◆ Task instructions
Nothing but the pictures should be left out when you copy the records exactly.

- - -

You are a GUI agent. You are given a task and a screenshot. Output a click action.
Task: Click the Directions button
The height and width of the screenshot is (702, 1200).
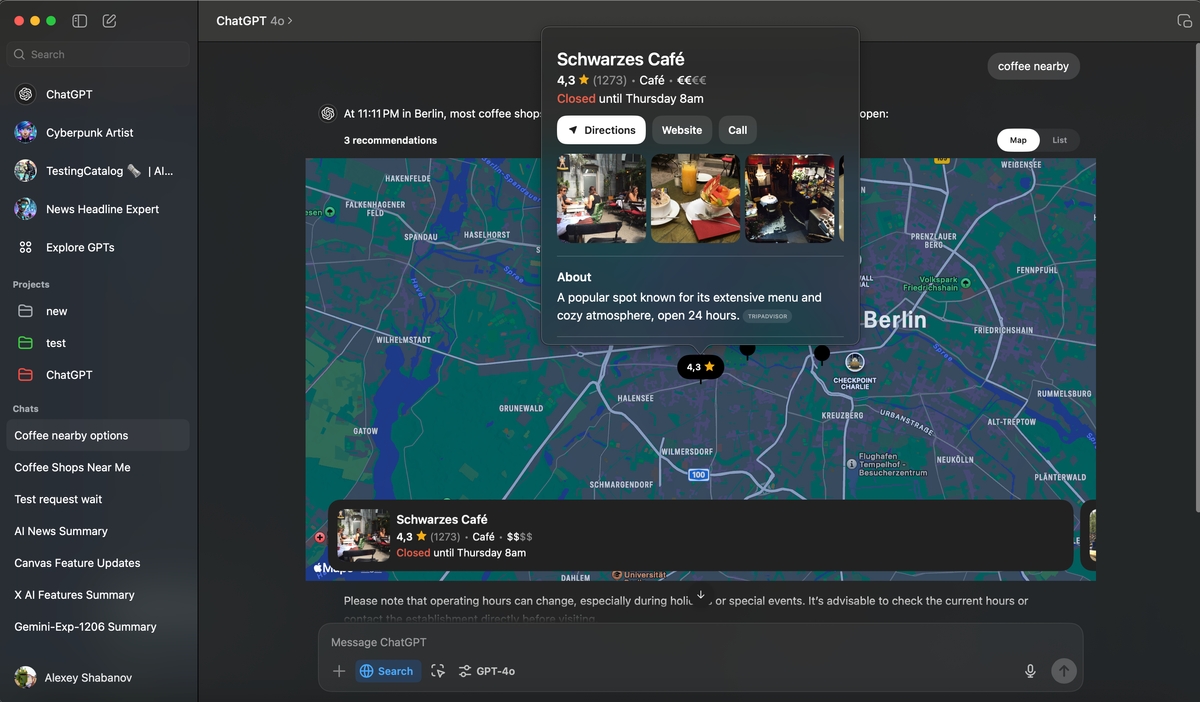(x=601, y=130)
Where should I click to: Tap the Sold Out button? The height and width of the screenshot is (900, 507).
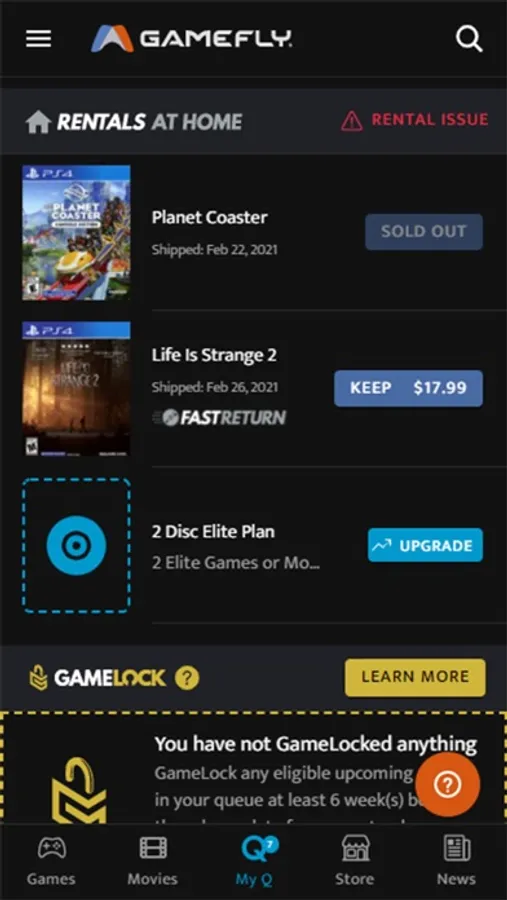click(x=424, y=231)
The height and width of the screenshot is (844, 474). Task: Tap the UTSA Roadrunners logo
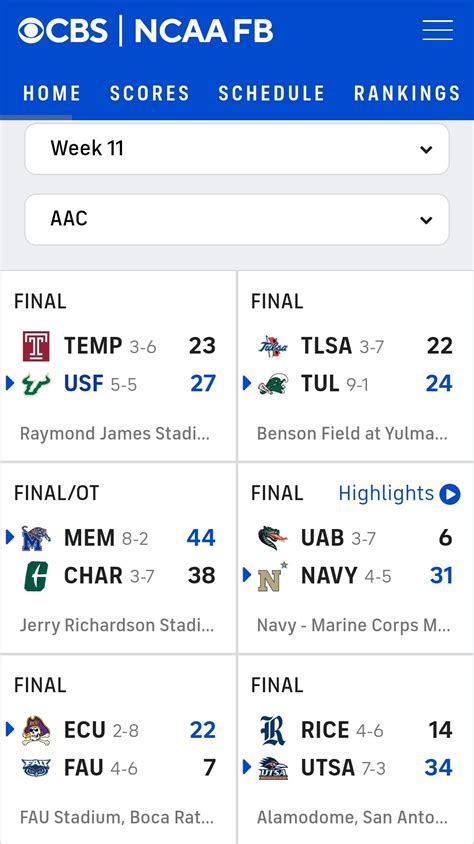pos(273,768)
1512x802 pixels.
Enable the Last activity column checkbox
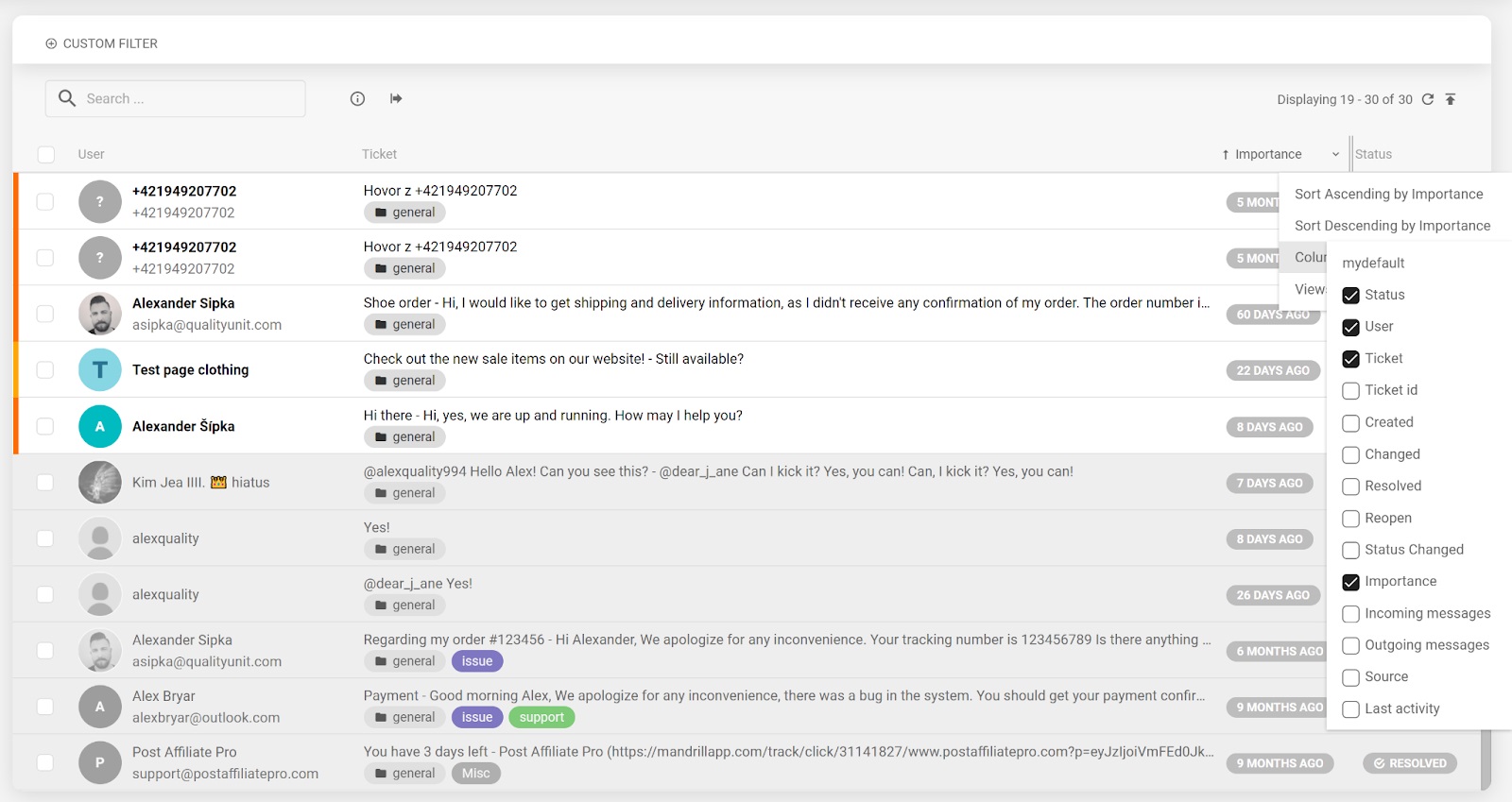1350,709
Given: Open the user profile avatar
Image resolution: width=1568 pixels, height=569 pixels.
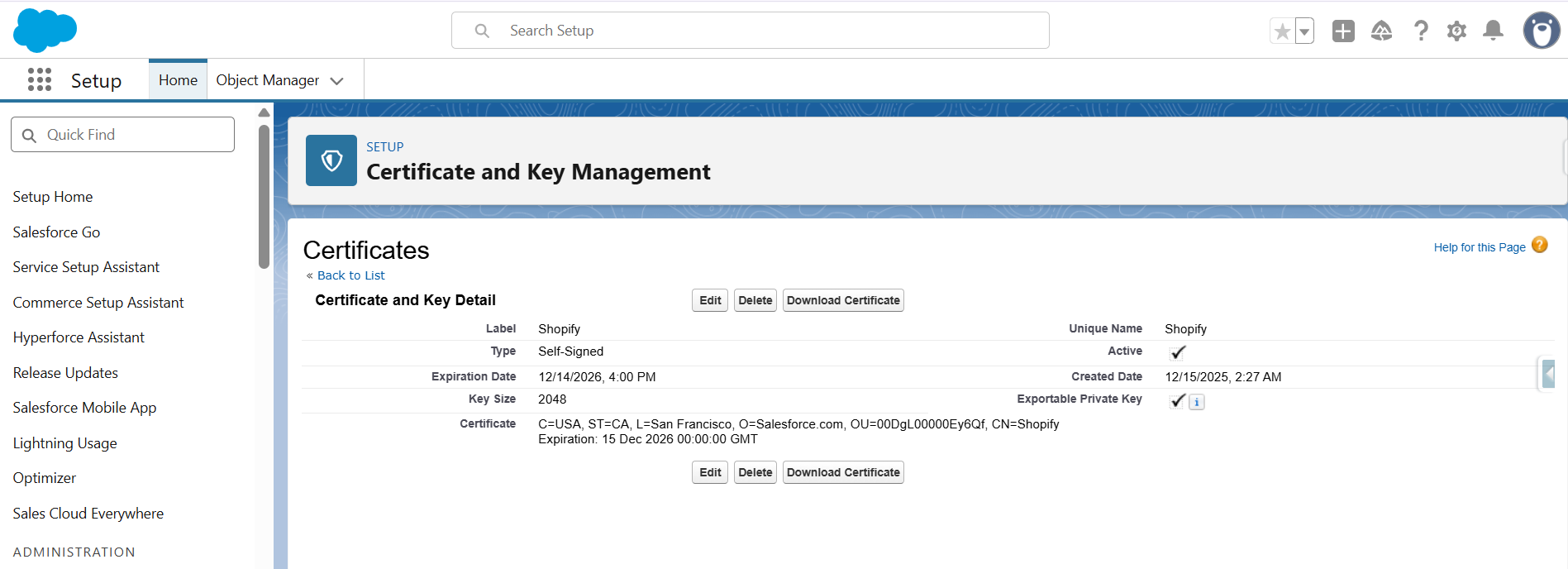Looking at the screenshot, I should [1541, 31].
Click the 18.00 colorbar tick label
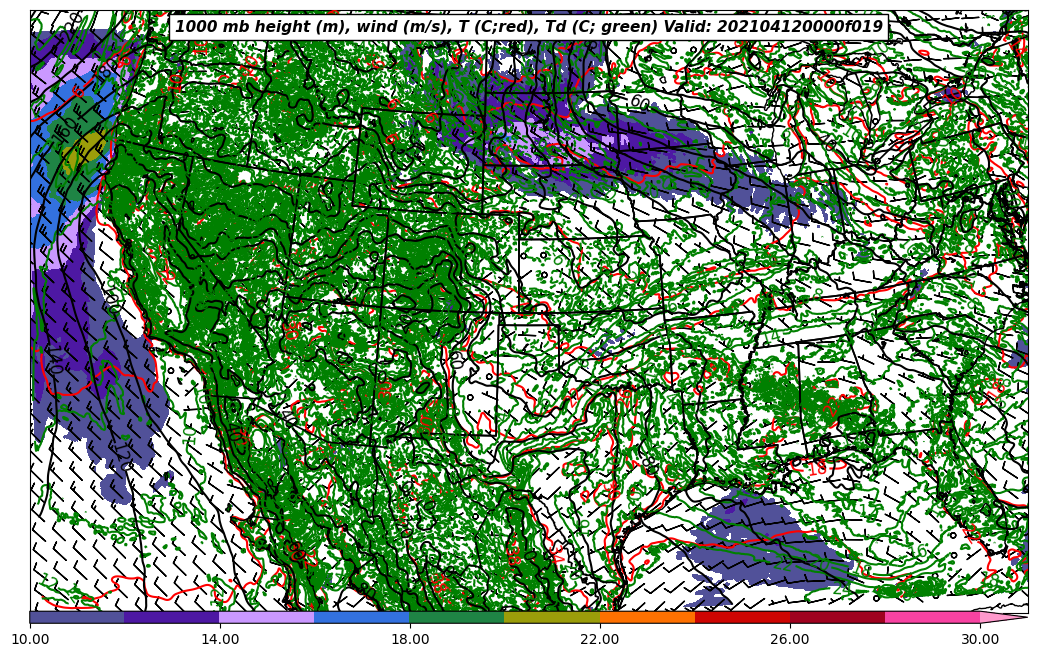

- - -

◆ Reply
You are a GUI agent. You are given a task and a screenshot. Output a click action.
Task: Click the Directions button
The height and width of the screenshot is (702, 1200).
(x=601, y=130)
Where should I click to: Tap the Sold Out button? The height and width of the screenshot is (900, 507).
click(x=424, y=231)
The height and width of the screenshot is (844, 474). Task: Tap the UTSA Roadrunners logo
pos(273,768)
1512x802 pixels.
Enable the Last activity column checkbox
1350,709
Given: Open the user profile avatar
Image resolution: width=1568 pixels, height=569 pixels.
Looking at the screenshot, I should [1541, 31].
Click the 18.00 colorbar tick label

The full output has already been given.